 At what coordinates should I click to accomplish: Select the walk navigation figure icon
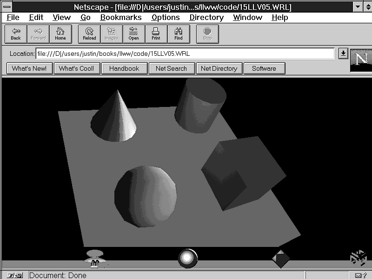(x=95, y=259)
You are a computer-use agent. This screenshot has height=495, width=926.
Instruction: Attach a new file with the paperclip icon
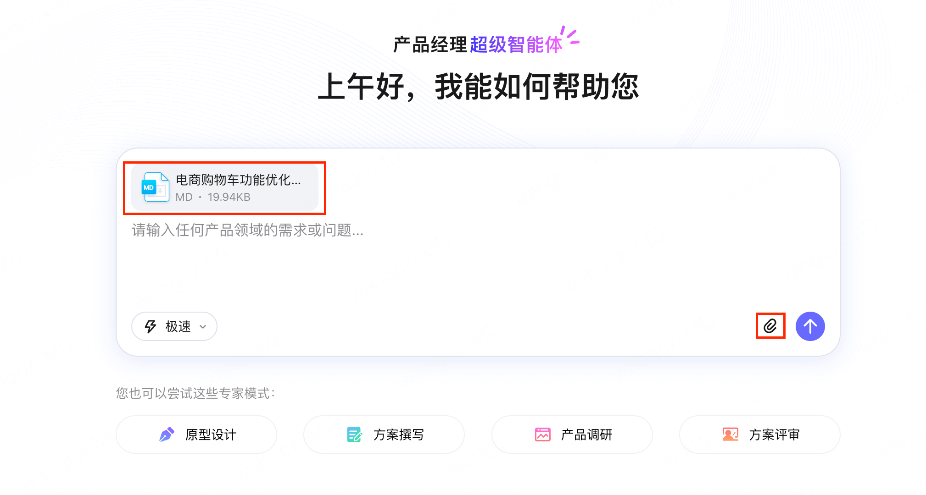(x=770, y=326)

==*==

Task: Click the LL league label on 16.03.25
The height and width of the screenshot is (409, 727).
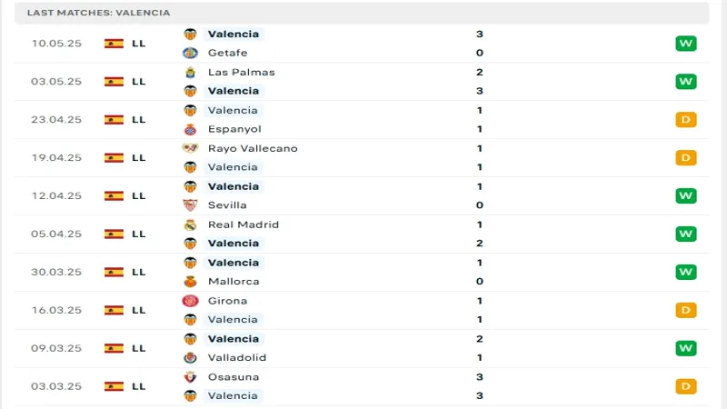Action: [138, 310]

==*==

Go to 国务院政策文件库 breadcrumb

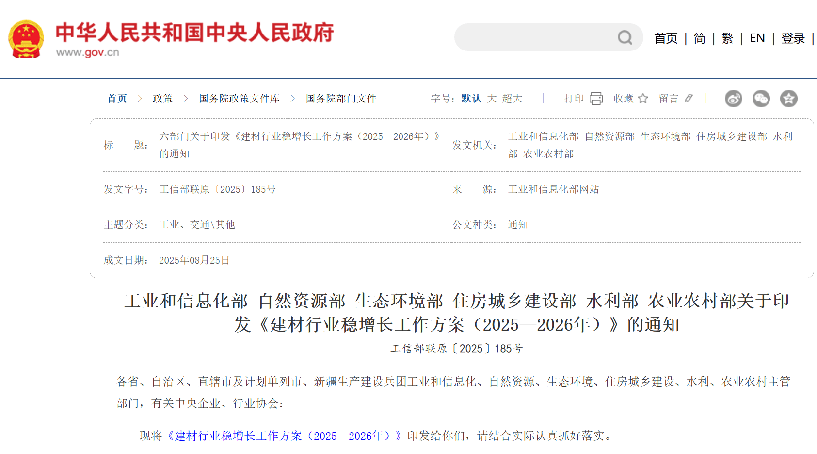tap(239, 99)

==*==

§ **Description of the task**:
Rewrite the records from the line containing "At what coordinates" through the line containing "(x=770, y=326)", inclusive, as a Markdown table with the columns Row and Line, one row per line, skipping blank lines. Omit the pictures.

§ **Answer**:
| Row | Line |
|---|---|
| 1 |  At what coordinates should I click to accomplish: Select the walk navigation figure icon |
| 2 | (x=95, y=259) |
| 3 | You are a computer-use agent. This screenshot has height=495, width=926. |
| 4 | Instruction: Attach a new file with the paperclip icon |
| 5 | (x=770, y=326) |